Liliana y Miguel mantenían presta la atención, como en confesión, en el relato de Rosario. − Me acusó de ser una puta, de tener varios padres para mis hijos, como si fuera una cualquiera que recorriera las esquinas de las calles en busca de hombres y el juez le creyó, le creyó porque era su causa de hombre, pero no era verdad. Me dijo que era como una salamanquesa que escupía veneno.
− Pero las salamanquesas no escupen veneno, eso son sólo supersticiones populares que no tienen fundamento alguno − replicó Miguel −, además de que su efecto en los hogares es beneficioso, ya que limpian de insectos la casa −. Luego permanecieron mudos los tres durante unos largos instantes. Rosario buscaba la complacencia de la pareja y continuó hablando con la vista medio nublada y sumergida en los recuerdos, esos mismos recuerdos que a veces la devoraban poco a poco.


«Hola Anabella, soy mamá...Cómo van tus clases de danza... ¿Sí?...Yo estoy bien, guapita. He encontrado un trabajo y vivo en una casita frente al mar. Esto es bonito. Si vienes con tu hermano en vacaciones podréis bañaros en la playa, ¿Qué tal tiempo hace ahí?… ¿Frío?… Aquí tenemos un poquito de calor... Que este verano vais con vuestro padre a la montaña... ¿No podréis venir?... ¿Y tu hermano?... Dile que se ponga... ¿Cómo estás Lucio?... Discutes con Anabella... Pero tú sabes que eso no es cierto... ¿Y tus clases de kárate?... No, no eso no es verdad, son las cosas de papá. No tengo ningún novio... Adiós... Cuidaros mucho... Os quiero... pi-pi-pi-pi».

− Mis hijos ya no son mis hijos − les sentenció a Liliana y Miguel −, él se ha encargado de hacerles creer todas las mentiras que inventó para arrebatármelos.
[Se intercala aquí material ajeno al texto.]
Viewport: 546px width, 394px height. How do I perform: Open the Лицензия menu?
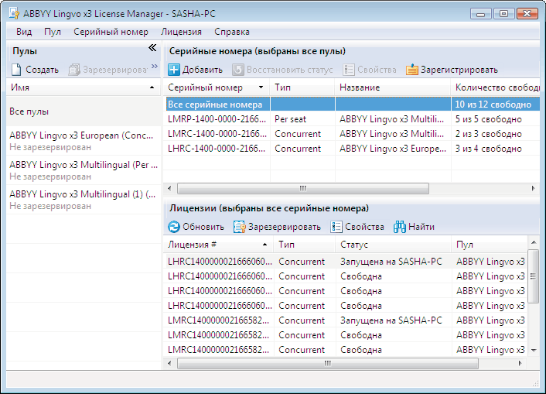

Soy para ellos un ser despreciable y monstruoso que los emponzoña si los toca y mi cariño no deja de ser inofensivo. Cada vez que los busco los traslada de un lugar a otro para evitar que los encuentre. Pero sé que me quieren, sobre todo Lucio, mi pequeño desvalido, él me sigue adorando. Anabella en cambio cada vez pertenece más a ellos, a su padre y sobre todo a su abuela que la adoctrina en esos terribles modales para convertirla en una señoritinga. Hace como si los hubiera abandonado pero yo aún los encierro en mi corazón.


«Ay ánimas del purgatorio que no me falten las fuerzas, que mañana despierte cuando el sol me salude, que vele el sueño de mis pequeñines. Todo el día en la cocina con la sal y el perejil, con el almirez y el alioli. Santa Rita bendita, patrona de los imposibles dame fuerzas para seguir que no se me quiebre este aliento. Y san Antonio, cara de rosa, cásame a mi hija que tengo moza. Tocino de cielo y arroz con leche que le gusta a mi niño, niñito bueno. Flan con natillas y virgencita del Perpetuo Socorro alíviame esta tristeza».

Lanzó un suspiro acuoso como de glu la salamanquesa mientras, con sus dos ojillos fijos como cabezas negras de alfileres, observaba la película de gelatina traslúcida que cubría su par de huevecillos y pensó aliviada en la gestación tranquila e inocente de sus saurios nonatos. Comenzaron a crispársele las escamas tuberosas con un chasquido de crisp-crisp que le desasosegaba hasta el punto de hacerla salir de su receptáculo, para mirar el mundo inverso de las cosas absurdas, sórdidas. Abandonó la oquedad y con el plof-plof silente de sus ventosas al sujetarse en la superficie lisa, fue a establecerse sobre el ángulo de la habitación oblonga de realidades aplastadas y quedó inmóvil, petrificada frente a la vórtice velocidad de los seres cambiantes.